Effective construction and development partnerships
Through effective construction and development partnerships we can also help restructure an aptly-skilled workforce and supply chain (‘key ingredients’).
Of course, understanding the downturn’s impact on the housing market is vital along with analysing how different tenures will be affected. Flexibility across all stakeholders will be vital and must be built into new ways of working.
With large-scale job losses expected when furlough winds down, many people will struggle to own a home and rent affordability will become an increasing challenge for some.
We should prepare now by looking at the flexibility and diversity of our offer and importantly, provide choice to meet people’s needs.
Operationally, it will take time for building sites to reach full capacity again.
Additional cost implications are likely as contractors implement new ways of working in line with revised government guidelines.
We need to appreciate this, work together to share risk, keep people safe and do our bit to support the financial sustainability of our partners and their supply chains.
After all, they are also a ‘key ingredient’ something which is occasionally lost on some clients.
How we collectively manage these negotiations will be crucial; give-and-take will be needed from all.
As well as the challenges presented, there will be opportunities to take on distressed, challenging projects that are part complete, possibly available through housebuilders or by engaging with private developers looking to sell discounted properties to support liquidity challenges.
Increasing much-needed affordable homes
This could offer a quick and cost-effective route to increasing much-needed affordable homes in some parts of the country.
This is also a perfect time to create the homebuilding marketplace we want rather than enduring age-old frustrations.
Modular housing (key ingredient) is a prime example – the sector knows the benefits and obstacles.
We have the required pipeline to build factory homes en masse and with some financial help from government, together we can make huge inroads into addressing the housing crisis through this approach.
We welcome Homes England’s recent announcement to commission research into MMC as it is something JV North also started in mid-2019 so it will be interesting to compare findings and work together on this.

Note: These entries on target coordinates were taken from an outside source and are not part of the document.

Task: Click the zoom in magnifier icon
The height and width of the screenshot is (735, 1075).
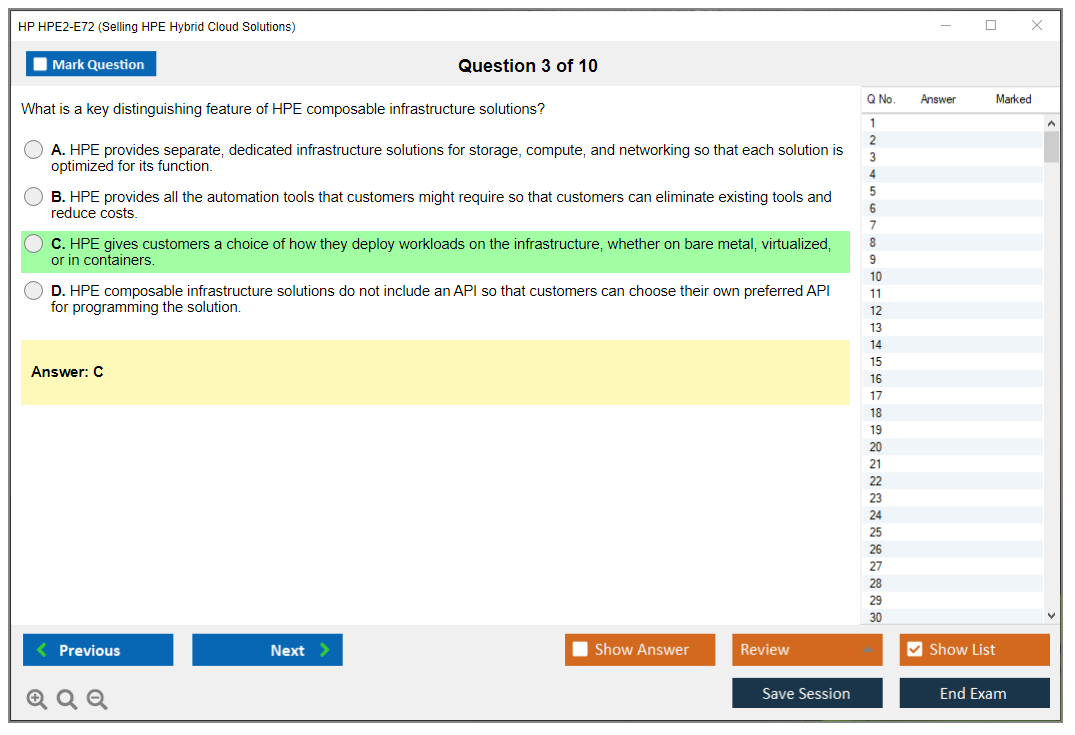Action: [37, 700]
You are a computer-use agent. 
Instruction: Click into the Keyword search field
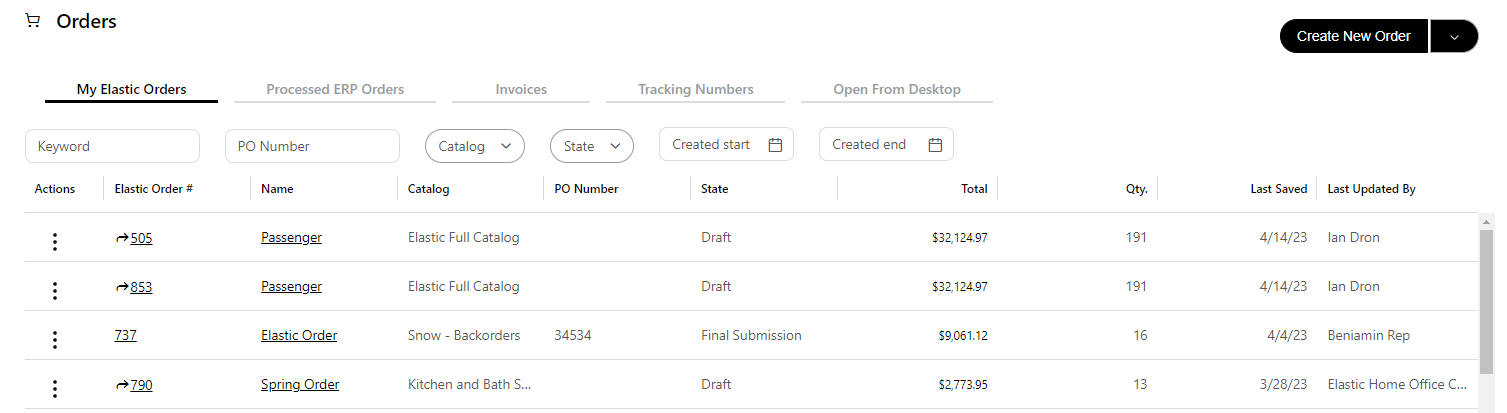(x=112, y=146)
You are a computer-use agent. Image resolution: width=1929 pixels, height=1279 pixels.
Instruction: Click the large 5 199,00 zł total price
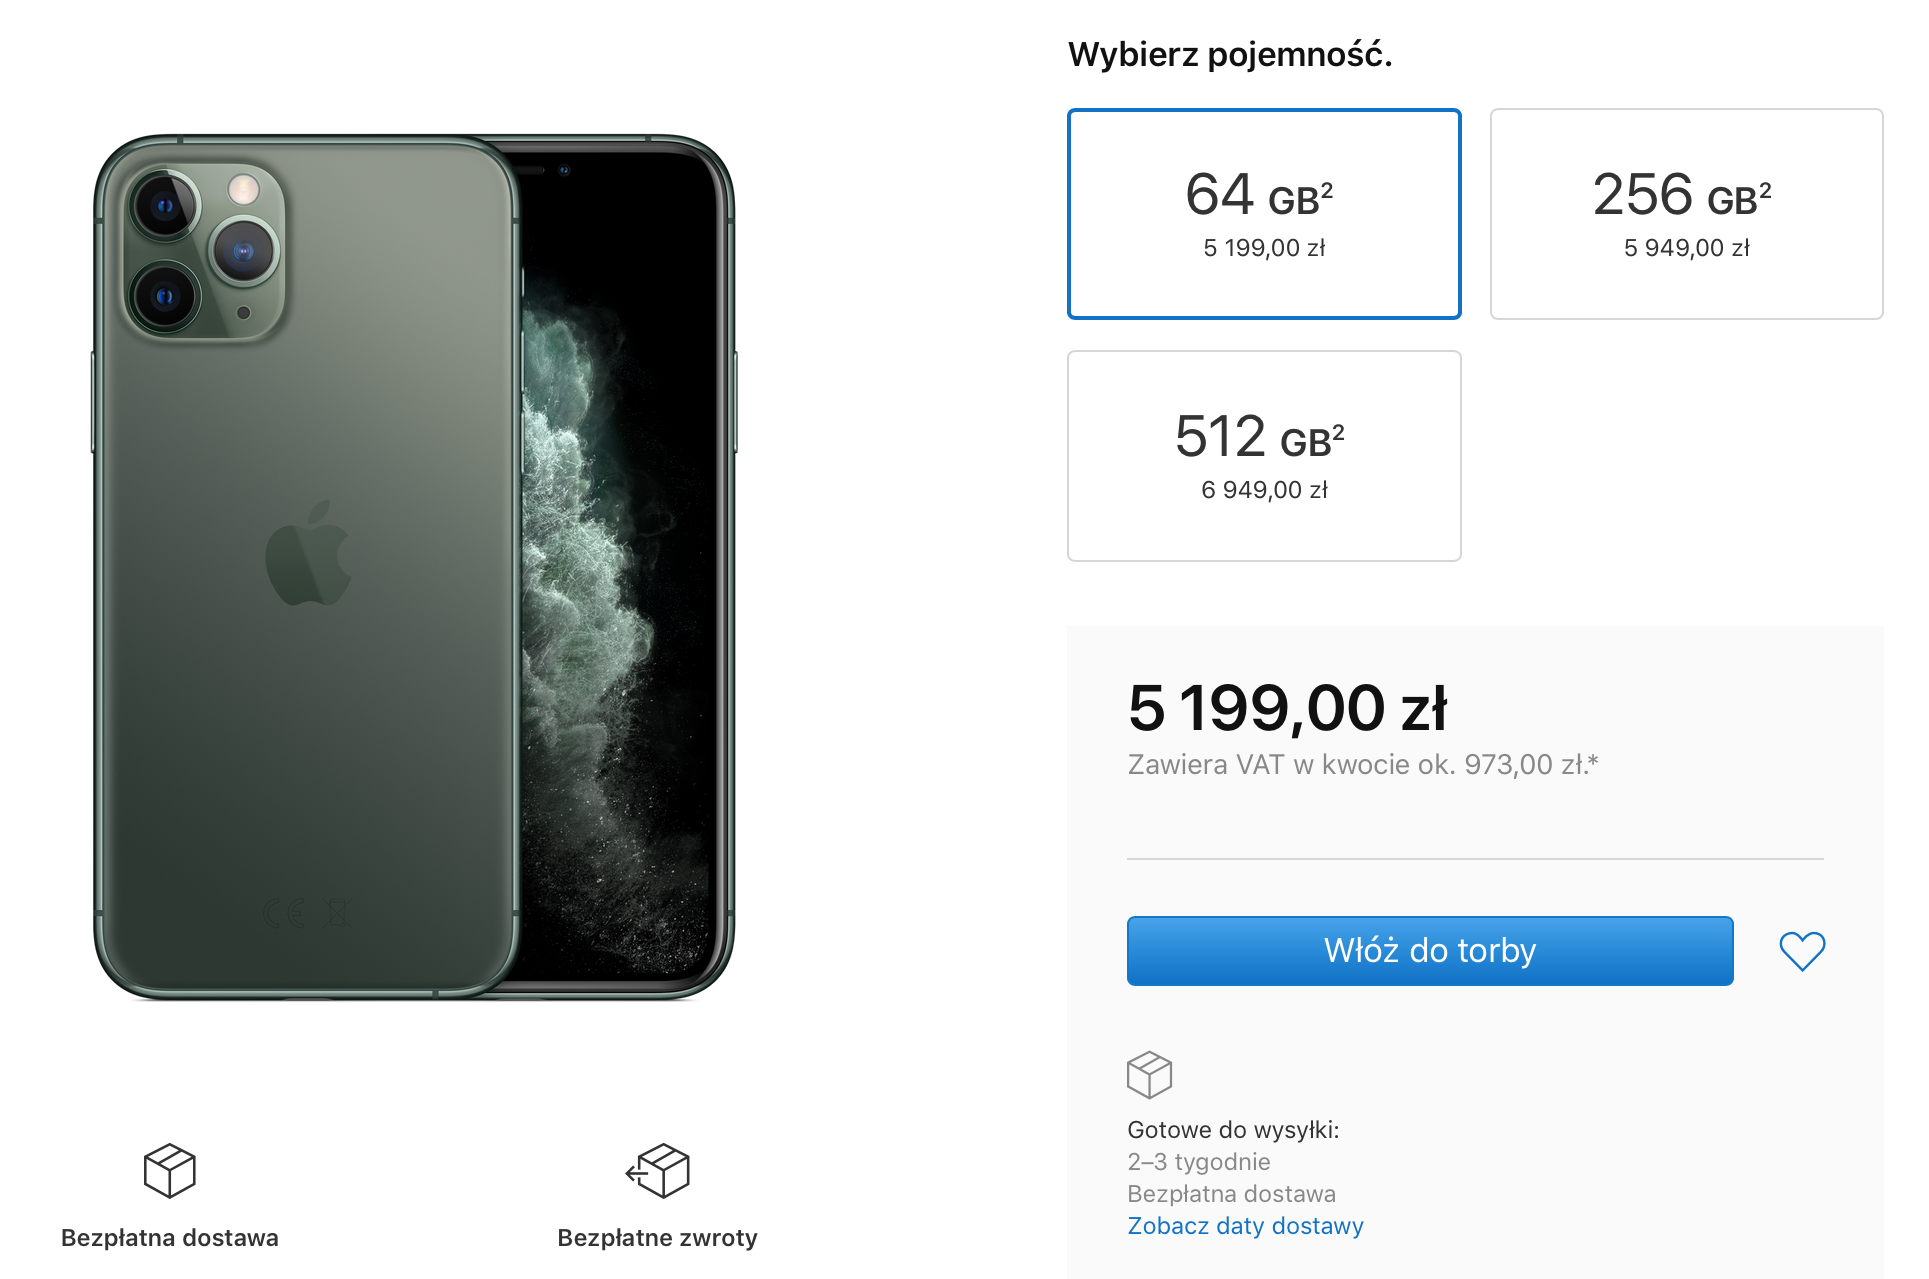click(x=1287, y=708)
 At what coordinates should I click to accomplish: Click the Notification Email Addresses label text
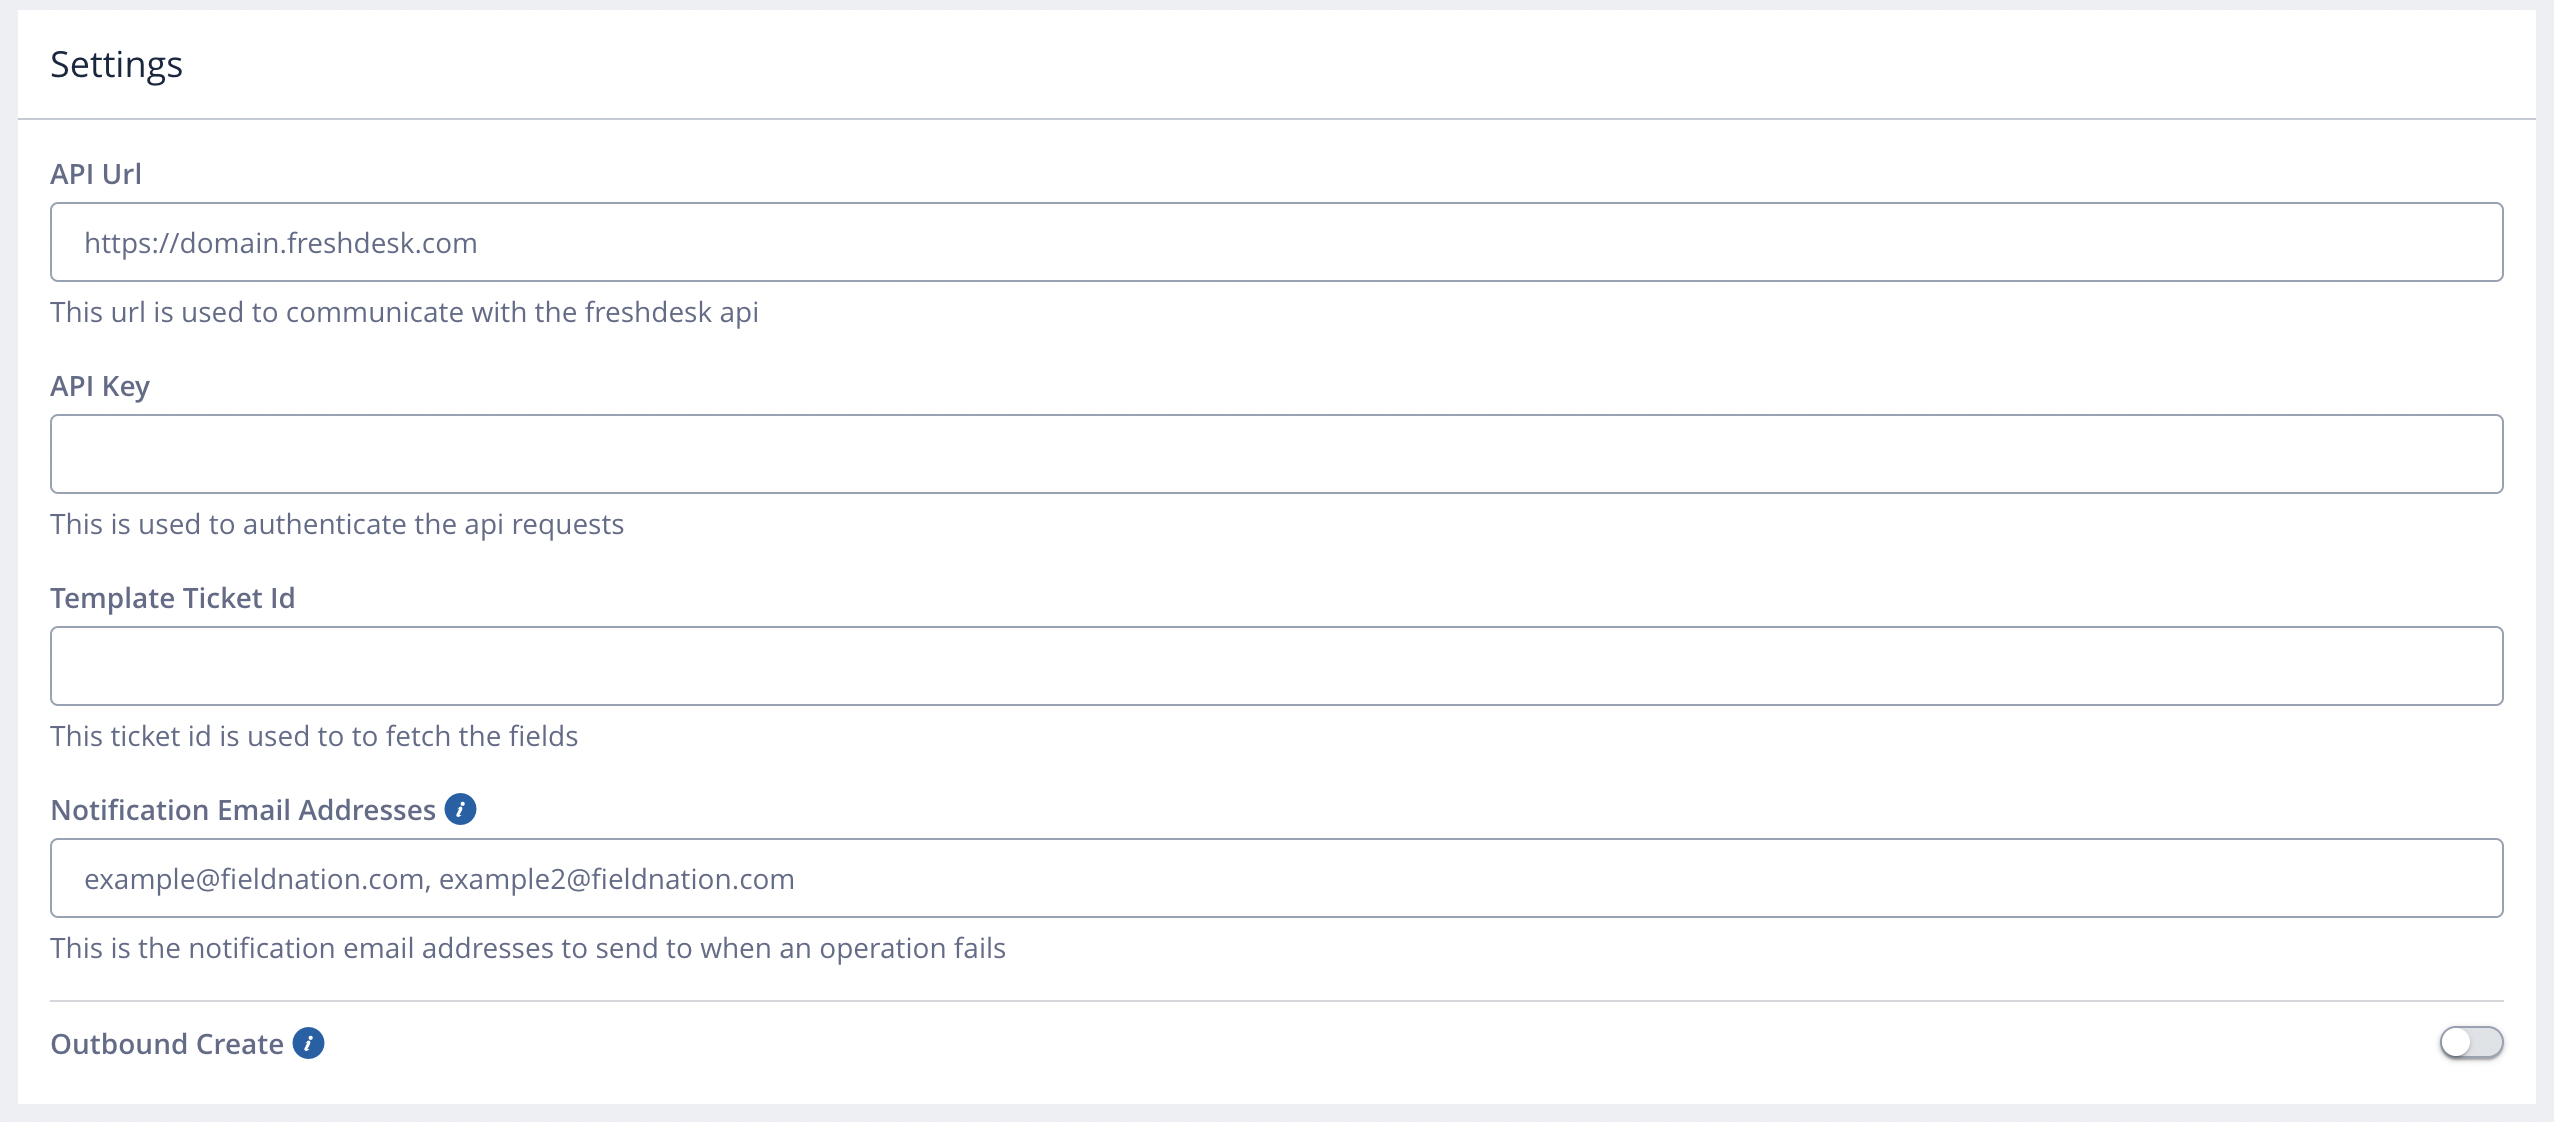coord(243,810)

The pandemic has acutely reminded us of the importance of ‘home’ so when analysing how we can change for the better, serious consideration needs to be given to internal and external space standards and our general approach to quality of place.
It is pleasing to see the recognition given to key workers over recent months, including many working within housing, given the sterling work they carry out helping others.
With agile working expected to be embraced more by us all in the future, thought needs to be given to how we accommodate and support this via the home.
Some new homes fortunate to have a space to create a workstation are often merely an add on and not well thought through.
So greater attention will be needed in terms of how we allocate internal space and specify specialist building services such as power, data, orientation and lighting.
Those who embrace such ideas will be those with an eye to the future and looking to steal a competitive sales advantage in the shared ownership or outright sales markets.
JV North members have been working together
JV North members have been working together to navigate the risks and capitalise on the opportunities created by the coronavirus.
When lockdown was announced, twice weekly video conferences were held with JV North’s Development Group to provide extra support and guidance with weekly sessions continuing to take place.
Subjects discussed include health and safety, homebuilding construction contracts, tenures, risk management systems, identifying opportunities and sharing intelligence and data.
We expect this way of working to carrying on post-lockdown.
The consortium’s work with another key partner, Homes England, to finalise our recovery plan is also going to be crucial.
For significant change to happen, everyone involved will need to think differently and give-and-take a little for the common good.